El mejor predicado posible para aplicar a los textos de O’Hara es “poesía de la experiencia”. Son famosos sus Lunch poems, que escribía en su hora del almuerzo cuando salía del museo. Un poema por día registrando su paso por esa ciudad increíble. Junto con Kenneth Koch, preferían una poesía de la espontaneidad y la alegría frente a la que llamaban “poesía exigente”, caracterizada por la cautela y la revisión. Hay algo muy vivo en esa escritura que descree de la corrección –en todos los sentidos que este término tiene–. Como parte de un circuito ligado al expresionismo abstracto y action painting, no ha faltado el crítico que ha querido relacionar su estilo con esos movimientos. Así como Pollock valoraba el gesto del artista como obra, estos escritores consideraban la poesía como un proceso a veces simultáneo con la composición del poema, que se desarrolla mientras se escribe. Un efecto de improvisación.

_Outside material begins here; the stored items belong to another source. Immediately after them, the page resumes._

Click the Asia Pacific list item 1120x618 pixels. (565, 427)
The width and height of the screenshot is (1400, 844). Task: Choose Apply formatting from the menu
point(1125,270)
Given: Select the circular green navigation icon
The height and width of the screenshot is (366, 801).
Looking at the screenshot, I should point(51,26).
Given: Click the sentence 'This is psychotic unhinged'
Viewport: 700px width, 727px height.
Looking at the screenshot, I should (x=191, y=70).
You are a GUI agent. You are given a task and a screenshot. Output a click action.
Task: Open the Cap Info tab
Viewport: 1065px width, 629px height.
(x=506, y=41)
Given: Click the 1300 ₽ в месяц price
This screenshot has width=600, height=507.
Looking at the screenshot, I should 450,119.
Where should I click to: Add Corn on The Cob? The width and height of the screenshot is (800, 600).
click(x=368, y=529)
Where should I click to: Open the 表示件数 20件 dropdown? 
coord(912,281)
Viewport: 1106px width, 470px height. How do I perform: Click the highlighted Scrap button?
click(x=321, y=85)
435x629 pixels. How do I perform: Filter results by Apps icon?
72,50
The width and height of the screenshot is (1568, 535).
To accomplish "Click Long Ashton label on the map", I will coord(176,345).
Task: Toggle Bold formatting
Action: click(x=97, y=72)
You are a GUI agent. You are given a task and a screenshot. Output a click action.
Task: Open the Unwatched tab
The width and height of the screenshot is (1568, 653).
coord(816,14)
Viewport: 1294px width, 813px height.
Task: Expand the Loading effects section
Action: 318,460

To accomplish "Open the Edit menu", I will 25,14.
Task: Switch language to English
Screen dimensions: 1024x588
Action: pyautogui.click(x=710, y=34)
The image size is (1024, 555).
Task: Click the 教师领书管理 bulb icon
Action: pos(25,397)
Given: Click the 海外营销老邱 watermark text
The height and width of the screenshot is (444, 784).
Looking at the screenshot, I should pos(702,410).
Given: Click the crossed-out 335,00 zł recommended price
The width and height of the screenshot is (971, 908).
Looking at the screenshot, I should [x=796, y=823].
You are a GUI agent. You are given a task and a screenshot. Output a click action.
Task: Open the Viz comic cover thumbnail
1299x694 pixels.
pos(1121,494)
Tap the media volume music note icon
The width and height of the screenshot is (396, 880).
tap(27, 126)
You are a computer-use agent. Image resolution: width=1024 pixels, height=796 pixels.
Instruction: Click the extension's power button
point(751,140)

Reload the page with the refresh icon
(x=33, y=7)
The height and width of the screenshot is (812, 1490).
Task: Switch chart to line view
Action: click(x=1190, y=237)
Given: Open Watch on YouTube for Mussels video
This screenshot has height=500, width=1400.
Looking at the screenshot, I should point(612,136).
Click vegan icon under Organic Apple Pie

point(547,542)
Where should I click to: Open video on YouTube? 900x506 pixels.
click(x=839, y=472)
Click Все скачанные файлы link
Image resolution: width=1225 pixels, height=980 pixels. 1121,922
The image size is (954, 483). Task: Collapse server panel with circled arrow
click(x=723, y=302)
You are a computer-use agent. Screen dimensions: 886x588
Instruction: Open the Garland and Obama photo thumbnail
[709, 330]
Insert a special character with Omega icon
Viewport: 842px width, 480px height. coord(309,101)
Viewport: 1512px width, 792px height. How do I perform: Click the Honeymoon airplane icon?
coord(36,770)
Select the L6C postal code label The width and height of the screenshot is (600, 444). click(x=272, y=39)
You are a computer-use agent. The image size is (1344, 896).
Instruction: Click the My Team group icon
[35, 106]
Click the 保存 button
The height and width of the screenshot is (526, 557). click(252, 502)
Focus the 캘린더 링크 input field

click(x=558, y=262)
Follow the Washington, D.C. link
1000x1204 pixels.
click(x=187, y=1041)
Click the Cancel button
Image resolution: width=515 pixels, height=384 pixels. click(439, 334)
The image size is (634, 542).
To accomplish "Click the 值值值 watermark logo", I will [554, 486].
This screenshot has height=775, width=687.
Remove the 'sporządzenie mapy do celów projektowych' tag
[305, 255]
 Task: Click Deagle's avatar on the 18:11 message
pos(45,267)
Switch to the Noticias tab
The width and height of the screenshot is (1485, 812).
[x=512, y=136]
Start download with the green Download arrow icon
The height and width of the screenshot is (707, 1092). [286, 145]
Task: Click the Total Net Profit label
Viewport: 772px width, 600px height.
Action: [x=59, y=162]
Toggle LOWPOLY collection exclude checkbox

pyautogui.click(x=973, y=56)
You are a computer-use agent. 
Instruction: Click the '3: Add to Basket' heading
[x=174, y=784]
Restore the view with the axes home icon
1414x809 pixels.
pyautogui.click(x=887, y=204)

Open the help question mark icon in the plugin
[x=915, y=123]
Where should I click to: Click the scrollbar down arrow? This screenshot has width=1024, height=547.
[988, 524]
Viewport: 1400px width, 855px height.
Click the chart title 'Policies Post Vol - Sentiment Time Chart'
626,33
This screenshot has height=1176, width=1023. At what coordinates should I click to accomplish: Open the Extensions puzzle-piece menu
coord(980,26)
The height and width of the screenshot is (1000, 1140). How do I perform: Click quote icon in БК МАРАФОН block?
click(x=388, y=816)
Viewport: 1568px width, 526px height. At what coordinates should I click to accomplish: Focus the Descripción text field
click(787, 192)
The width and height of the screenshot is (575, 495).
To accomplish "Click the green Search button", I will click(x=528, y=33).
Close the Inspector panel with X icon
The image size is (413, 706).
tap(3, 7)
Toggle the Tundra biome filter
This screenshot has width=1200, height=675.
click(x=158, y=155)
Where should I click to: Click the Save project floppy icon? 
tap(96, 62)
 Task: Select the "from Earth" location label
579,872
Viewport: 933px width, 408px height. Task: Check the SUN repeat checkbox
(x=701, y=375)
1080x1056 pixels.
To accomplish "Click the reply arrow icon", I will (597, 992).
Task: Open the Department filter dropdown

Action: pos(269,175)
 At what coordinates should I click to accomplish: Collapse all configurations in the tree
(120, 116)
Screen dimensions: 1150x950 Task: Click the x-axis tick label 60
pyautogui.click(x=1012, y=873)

O’Hara tiene grandes frases en sus poemas, golpes de ingenio, hallazgos agudos, bellos, instantáneos: “tú no eres un mito a menos que yo opte por hablar”; “el arte no es un diccionario”; “la iglesia católica en el mejor de los casos es una introducción ultrasolemne al entretenimiento cósmico”; “soy el menos difícil de los hombres, todo lo que quiero es amor ilimitado”. No es raro tampoco que en sus textos se filtren versos decididamente surrealistas, con imágenes extravagantes de objetos y otras apariciones más de corte simbolista. También abundan los nombres propios y las referencias a personas, lugares y cosas cercanas. Hay poemas de adiós a Billie Holliday, a James Dean, poemas de entusiasmo con la industria del cine, otros donde aparecen sus “fantasías rusas”, que mezclaban fanatismo por zares a la vez que por poetas como Maiacovsky; y muchísimos poemas a amores perdidos.
Recorre los textos una sensibilidad camp, paródica, divertida. Ningún drama es verdaderamente dramático. Su enfoque literario es leve, como puede apreciarse en Personismo, la suerte de manifiesto o antimanifiesto personal que escribió mientras almorzaba con su amigo LeRoi Jones.
Murió a los cuarenta años, a causa de un accidente en la playa de Fire Island, en 1966. Ashbery fue uno de los tantos que quisieron resguardar su obra frente a los usos políticos más instrumentales que pudieran hacerse. Y definió así su obra y legado: “Su poesía no tiene un programa, y por eso no es posible adscribirse: no aboga por el sexo y la droga como panacea del malestar de la sociedad moderna; no ataca la guerra de Vietnam ni defiende los derechos civiles; no pinta viñetas de la era post atómica: en pocas palabras, no ataca al establishment. Simplemente ignora su derecho de existir, y por lo tanto se convierte en una fuente de irritación para cualquier partidario de cualquier movimiento”.